-------- Data excerpts --------
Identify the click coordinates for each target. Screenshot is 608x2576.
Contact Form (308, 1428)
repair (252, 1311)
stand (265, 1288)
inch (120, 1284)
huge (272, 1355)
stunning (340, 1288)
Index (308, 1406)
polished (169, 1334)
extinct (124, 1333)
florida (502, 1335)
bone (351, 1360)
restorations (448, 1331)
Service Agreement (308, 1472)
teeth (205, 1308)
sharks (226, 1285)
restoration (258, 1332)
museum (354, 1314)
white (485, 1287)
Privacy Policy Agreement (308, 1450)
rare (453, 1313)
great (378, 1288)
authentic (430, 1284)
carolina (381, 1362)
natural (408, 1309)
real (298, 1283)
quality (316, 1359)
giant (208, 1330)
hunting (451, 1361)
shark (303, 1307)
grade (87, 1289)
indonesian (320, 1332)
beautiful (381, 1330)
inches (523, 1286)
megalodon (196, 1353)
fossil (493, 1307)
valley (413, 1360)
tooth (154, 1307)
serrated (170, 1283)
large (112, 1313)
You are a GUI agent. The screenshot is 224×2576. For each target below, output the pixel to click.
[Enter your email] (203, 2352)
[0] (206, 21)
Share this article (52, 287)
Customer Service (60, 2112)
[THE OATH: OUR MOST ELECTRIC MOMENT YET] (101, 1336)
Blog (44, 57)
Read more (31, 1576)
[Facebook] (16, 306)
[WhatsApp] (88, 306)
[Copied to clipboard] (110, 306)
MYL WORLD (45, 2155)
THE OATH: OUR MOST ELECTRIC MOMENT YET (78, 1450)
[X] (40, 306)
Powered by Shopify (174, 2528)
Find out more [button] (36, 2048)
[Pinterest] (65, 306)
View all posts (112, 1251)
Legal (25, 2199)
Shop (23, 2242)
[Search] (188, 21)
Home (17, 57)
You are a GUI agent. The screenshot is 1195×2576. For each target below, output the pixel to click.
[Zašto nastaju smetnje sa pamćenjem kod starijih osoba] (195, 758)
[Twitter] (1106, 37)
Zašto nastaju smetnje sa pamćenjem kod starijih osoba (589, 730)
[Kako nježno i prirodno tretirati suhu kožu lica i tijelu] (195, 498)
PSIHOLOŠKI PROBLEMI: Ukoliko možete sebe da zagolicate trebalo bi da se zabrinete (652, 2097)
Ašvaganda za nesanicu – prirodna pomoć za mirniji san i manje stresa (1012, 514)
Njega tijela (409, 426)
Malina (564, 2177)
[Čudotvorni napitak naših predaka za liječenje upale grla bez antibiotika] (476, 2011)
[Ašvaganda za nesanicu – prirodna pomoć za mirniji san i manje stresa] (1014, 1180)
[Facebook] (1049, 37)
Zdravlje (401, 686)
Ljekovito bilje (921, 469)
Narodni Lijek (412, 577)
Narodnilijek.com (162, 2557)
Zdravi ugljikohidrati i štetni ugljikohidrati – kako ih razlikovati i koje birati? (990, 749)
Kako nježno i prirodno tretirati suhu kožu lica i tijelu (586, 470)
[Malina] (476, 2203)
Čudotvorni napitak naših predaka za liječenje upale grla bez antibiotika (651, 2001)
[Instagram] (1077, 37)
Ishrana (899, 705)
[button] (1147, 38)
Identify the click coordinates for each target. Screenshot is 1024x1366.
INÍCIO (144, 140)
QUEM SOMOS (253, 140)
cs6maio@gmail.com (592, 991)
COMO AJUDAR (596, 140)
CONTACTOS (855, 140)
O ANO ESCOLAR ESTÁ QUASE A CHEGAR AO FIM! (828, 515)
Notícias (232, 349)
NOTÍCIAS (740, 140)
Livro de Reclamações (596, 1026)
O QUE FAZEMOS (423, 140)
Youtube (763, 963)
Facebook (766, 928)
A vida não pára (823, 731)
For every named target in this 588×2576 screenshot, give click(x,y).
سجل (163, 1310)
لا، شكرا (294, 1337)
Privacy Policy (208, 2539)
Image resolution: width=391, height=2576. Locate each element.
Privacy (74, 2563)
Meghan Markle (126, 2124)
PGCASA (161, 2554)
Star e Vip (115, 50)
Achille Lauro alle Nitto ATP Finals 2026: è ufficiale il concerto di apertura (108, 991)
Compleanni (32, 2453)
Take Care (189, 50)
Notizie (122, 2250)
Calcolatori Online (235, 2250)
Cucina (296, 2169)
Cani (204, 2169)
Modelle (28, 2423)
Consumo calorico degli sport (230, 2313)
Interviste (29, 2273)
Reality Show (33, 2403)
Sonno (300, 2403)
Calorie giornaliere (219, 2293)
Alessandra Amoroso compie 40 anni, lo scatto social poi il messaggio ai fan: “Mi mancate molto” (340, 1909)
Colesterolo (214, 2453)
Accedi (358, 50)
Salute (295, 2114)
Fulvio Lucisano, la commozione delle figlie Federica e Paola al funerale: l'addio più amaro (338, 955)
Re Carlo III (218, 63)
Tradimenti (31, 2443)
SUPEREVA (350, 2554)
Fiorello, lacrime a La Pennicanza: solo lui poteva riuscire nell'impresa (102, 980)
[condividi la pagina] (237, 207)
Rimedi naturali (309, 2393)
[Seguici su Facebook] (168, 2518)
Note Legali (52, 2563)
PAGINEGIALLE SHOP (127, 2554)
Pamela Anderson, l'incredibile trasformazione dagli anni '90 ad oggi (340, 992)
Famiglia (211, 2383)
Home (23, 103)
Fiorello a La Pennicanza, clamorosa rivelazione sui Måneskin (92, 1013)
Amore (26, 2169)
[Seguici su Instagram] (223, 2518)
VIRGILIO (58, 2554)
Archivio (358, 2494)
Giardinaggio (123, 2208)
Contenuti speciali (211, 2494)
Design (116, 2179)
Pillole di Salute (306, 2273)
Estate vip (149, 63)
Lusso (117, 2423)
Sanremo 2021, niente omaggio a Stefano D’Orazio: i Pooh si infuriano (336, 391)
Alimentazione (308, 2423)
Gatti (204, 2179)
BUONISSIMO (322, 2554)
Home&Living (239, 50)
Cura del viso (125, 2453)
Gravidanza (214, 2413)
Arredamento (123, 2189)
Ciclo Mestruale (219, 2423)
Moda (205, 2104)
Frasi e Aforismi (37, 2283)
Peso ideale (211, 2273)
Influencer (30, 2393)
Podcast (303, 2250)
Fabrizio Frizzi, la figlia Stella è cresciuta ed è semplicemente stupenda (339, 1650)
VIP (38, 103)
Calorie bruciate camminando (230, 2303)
--------
In the listing above, find the line containing "Powered by Shopify (174, 2528)" and the line containing "Narodnilijek.com (162, 2557)". Output them and every line between, exactly, and nothing else.

*Response area*.
Powered by Shopify (174, 2528)
Find out more [button] (36, 2048)
[Pinterest] (65, 306)
View all posts (112, 1251)
Legal (25, 2199)
Shop (23, 2242)
[Search] (188, 21)
Home (17, 57)
You are a GUI agent. The screenshot is 1195×2576. For each target below, output the pixel to click.
[Zašto nastaju smetnje sa pamćenjem kod starijih osoba] (195, 758)
[Twitter] (1106, 37)
Zašto nastaju smetnje sa pamćenjem kod starijih osoba (589, 730)
[Kako nježno i prirodno tretirati suhu kožu lica i tijelu] (195, 498)
PSIHOLOŠKI PROBLEMI: Ukoliko možete sebe da zagolicate trebalo bi da se zabrinete (652, 2097)
Ašvaganda za nesanicu – prirodna pomoć za mirniji san i manje stresa (1012, 514)
Njega tijela (409, 426)
Malina (564, 2177)
[Čudotvorni napitak naših predaka za liječenje upale grla bez antibiotika] (476, 2011)
[Ašvaganda za nesanicu – prirodna pomoć za mirniji san i manje stresa] (1014, 1180)
[Facebook] (1049, 37)
Zdravlje (401, 686)
Ljekovito bilje (921, 469)
Narodni Lijek (412, 577)
Narodnilijek.com (162, 2557)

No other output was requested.